2003-01-06 Thread Kevin Tarr


But creationists and their ilk are either ignorant Authoritarians or lying
Authoritarians. Further, I believe they are a great danger to our freedoms
and liberties as long as they are given voice and can inform policy
decisions. We have had to rely heavily on the courts to protect us and I
really believe that is a bad habit we need to break.

I suppose it was at one time a matter of political expediency that caused
conservatives to ally themselves with fringe elements of the religious
right, but at this point it seems to me that conservatism has been infected
with memes that will eventually undo them if rationalism prevails.

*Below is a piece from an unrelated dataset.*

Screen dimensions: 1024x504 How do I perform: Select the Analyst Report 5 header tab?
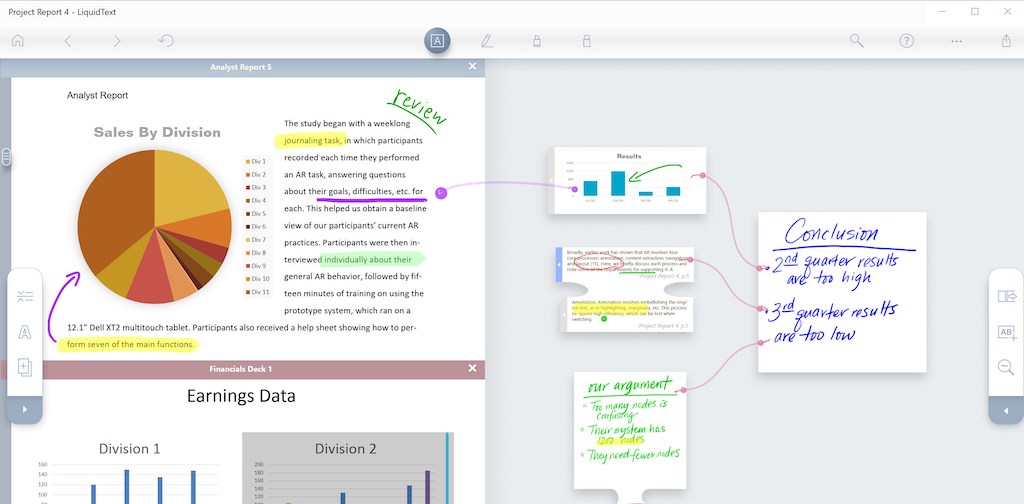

The funny thing about it is that one would expect conservatives to *be* the
rational pragmatics as opposed to the irrational dogmatics.

rob



You say:
I believe they are a great danger to our freedoms and liberties as long as 
they are given voice and can inform policy decisions. We have had to rely 
heavily on the courts to protect us and I really believe that is a bad 
habit we need to break.

But aren't there just as many strong liberal points of view, people that 
are given voice and can inform policy decisions, at least in the prior ten 
years? While you may be pointing to a specific religious issue, the liberal 
ideas I'm thinking of* can be founded in their 'beliefs' of what is the 
right way to do something, the only way, no matter how many times they are 
shown it's wrong.

And what do you mean by relying heavily on the courts? Removing christian 
symbols from Christmas displays, while leaving Jewish and Islamic symbols? 
Do you mean such horrors as forcing the removal of a 85 year old plaque of 
the ten commandments from the lobby of a public courthouse? Praise be the 
right thinkers, the country is saved! Sorry, just having fun.

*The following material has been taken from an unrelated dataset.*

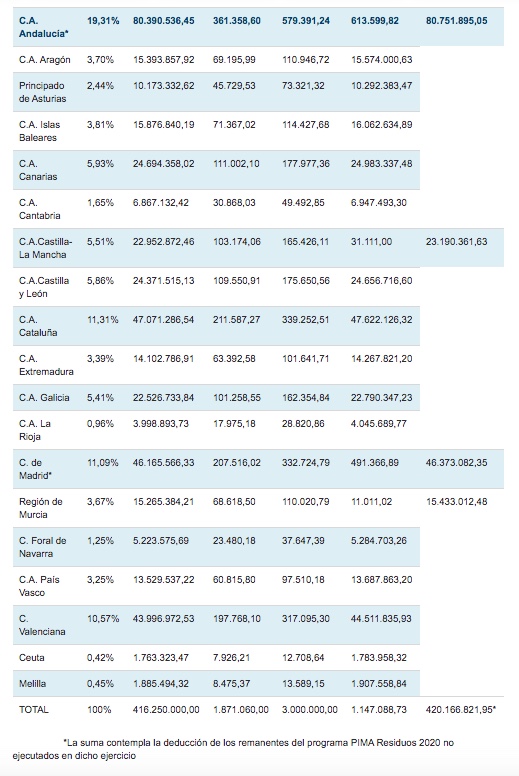Click the Ceuta row label
The height and width of the screenshot is (776, 519).
coord(32,658)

As I've said many times before, I try and hold no religious views. (not 
opinions, just beliefs) But I don't think religion should be banished, it 
should be kept around as an opiate for the masses, as it were. Rich asked 
why Amerikka seemed to have such issues while the UK doesn't. I was trying 
to find this stat, I only found indirect quotes: the US has 40% (seems 
high) religious participation while the UK has only 2% (seems too low). So 
this is fertile ground for more wackos, more chance that they will hold 
visible positions. Not calling this wacko, but would you find the same 
'homosexual' issues being discussed in San Francisco city council being 
discussed in Green Bay, Wisconsin? I'm sure there are non religious ideas 
being discussed somewhere that would raise red flags in most intelligent 
people, but an issue like ceremonialism is on reporters short list of 
newsworthy topics. In 1998 if a southern black church was struck by 
lightning, even if the reporter said it wasn't burnt down by a human hand, 
it would be a news item because at first there were 'fears' it was an arson 
fire. (A poor allegory, hopefully you can understand what I'm trying to say).

Kevin T.
* No examples, sorry. Make up your own. Free swim.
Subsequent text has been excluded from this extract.